Dataset content section start
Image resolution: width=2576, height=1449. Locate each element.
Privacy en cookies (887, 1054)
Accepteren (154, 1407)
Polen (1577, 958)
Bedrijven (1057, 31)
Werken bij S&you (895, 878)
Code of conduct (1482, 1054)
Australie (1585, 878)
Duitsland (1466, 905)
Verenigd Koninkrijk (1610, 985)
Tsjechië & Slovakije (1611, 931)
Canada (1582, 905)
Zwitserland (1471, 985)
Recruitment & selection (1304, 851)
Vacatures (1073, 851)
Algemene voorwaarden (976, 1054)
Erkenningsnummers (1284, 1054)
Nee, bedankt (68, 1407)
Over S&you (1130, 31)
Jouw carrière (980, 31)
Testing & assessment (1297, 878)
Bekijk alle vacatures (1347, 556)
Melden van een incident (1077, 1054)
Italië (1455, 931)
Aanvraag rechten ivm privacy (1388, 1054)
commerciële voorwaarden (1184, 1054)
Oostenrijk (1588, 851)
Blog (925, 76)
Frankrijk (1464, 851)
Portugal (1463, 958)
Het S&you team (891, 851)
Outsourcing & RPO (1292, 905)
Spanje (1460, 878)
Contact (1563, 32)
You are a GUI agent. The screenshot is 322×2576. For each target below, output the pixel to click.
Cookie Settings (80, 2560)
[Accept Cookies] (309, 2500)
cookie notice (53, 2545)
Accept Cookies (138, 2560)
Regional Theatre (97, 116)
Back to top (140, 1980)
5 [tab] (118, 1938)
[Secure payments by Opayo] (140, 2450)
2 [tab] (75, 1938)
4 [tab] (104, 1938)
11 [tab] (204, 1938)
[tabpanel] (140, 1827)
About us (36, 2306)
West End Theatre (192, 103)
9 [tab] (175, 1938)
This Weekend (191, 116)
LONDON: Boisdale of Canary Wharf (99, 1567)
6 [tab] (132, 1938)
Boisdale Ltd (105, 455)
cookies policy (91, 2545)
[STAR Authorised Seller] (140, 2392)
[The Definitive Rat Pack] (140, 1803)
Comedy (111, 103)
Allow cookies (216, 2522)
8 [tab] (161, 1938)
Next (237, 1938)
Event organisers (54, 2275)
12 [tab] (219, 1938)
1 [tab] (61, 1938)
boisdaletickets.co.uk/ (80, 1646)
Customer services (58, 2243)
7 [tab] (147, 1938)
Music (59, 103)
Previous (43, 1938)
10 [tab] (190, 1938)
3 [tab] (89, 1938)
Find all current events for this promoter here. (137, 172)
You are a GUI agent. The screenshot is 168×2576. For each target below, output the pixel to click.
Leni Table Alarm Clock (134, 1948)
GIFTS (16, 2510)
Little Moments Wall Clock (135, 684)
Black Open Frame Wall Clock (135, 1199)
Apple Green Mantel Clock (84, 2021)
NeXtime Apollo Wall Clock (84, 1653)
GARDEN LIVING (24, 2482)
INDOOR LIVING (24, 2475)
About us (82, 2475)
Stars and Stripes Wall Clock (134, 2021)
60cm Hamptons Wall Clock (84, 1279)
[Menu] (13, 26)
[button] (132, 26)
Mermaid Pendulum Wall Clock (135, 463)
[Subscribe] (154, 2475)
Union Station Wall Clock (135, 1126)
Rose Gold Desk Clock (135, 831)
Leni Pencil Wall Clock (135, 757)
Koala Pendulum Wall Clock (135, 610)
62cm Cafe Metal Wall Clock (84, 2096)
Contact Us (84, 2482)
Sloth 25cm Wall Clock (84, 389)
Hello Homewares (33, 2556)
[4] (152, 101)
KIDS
Dataset content section end
Instructions to follow: When a line in the data holds the word "Wall", show that line.

Result:
Little Moments Wall Clock (135, 684)
Black Open Frame Wall Clock (135, 1199)
NeXtime Apollo Wall Clock (84, 1653)
Stars and Stripes Wall Clock (134, 2021)
60cm Hamptons Wall Clock (84, 1279)
Mermaid Pendulum Wall Clock (135, 463)
Union Station Wall Clock (135, 1126)
Leni Pencil Wall Clock (135, 757)
Koala Pendulum Wall Clock (135, 610)
62cm Cafe Metal Wall Clock (84, 2096)
Sloth 25cm Wall Clock (84, 389)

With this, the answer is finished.